REQUIRED WORK:
Copy every line of the records that includes the word "pixels".

Top of ENTRIES SHOWN

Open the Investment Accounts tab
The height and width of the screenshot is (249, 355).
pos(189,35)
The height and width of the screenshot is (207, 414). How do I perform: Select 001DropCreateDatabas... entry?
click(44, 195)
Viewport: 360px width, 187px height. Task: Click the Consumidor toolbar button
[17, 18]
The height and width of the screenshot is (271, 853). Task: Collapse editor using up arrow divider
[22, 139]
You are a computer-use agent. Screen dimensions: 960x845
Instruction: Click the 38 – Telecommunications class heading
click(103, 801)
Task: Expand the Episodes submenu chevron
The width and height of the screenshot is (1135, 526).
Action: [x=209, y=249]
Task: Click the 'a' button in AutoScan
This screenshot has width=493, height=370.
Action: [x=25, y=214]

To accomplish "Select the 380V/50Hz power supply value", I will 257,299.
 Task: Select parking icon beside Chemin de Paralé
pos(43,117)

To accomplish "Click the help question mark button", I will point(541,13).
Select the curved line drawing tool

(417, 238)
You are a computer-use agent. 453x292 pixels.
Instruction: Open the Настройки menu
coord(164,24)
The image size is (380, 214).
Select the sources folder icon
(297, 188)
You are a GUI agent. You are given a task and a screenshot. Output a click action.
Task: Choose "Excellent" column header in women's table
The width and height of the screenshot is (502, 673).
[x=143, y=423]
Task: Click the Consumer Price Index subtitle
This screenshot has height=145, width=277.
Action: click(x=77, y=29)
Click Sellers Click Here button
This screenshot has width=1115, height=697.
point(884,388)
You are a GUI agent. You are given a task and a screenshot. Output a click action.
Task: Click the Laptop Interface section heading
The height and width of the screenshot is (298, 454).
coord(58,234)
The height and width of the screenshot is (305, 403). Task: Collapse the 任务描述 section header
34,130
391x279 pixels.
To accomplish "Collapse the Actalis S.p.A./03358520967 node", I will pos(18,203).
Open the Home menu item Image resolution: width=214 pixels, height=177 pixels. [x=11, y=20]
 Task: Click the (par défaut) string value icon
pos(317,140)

Bottom of ENTRIES SHOWN

REPLY:
You are a computer-use agent. 453x292 pixels.
391x279 pixels.
Open the Home menu item Image resolution: width=214 pixels, height=177 pixels. [x=11, y=20]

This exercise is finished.